Kurt - Well, first I wanted to be in a rock band when I was really young, and I decided in about, 3rd grade I wanted to be a stunt man, so, um, oh heck yeah, Evel Knievel was a big influence on that. I'd jump my bikes, and I took all my bedding and pillows out of our house, and put it on the deck, and got up on top of the roof, and would jump off. Yeah, and I took a thin piece of metal one time, and duct-taped it to my chest, and put a bunch of firecrackers on it and lit it on fire.

Krist - Buzz Osbourne, guitar player from the Melvins, he like, discovered punk rock, and uh, he was turning people on to it. I heard it, and it sounded live to me, and um, I borrowed the record - "Generic Flipper", and I listened to it, and it was just, like it was a revelation I was like "wow!", it was just heavy, it was art, I was affected and I've never been the same since..it was like a breakthrough..

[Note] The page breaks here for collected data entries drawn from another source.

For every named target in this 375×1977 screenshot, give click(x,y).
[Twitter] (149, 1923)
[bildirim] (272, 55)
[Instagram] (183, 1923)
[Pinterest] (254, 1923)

Kurt - I was um, 15, when I got my first guitar well, my mother had just gotten married, and this was in the first year of her marriage..my stepfather went out on her, and uh, she got so irate that she took all my stepfather's guns, uh, various guns, pistols, rifles and stuff, and she walked down to the river, and threw them in. And then I hired this kid to fish a couple of them out, and I sold them, and then I got my first guitar with the money.

Kurt - Uh, yeah, I took lessons for a week, I learned how to play "Back in Black" by AC/DC, and it's pretty much the "Louie Louie" chords, so that's all I needed to know. I never did pay the guitar teacher for that week either I still owe him money. But that's it, y'know, I just started writing songs on my own once you know the power chord, you don't need to know anything else.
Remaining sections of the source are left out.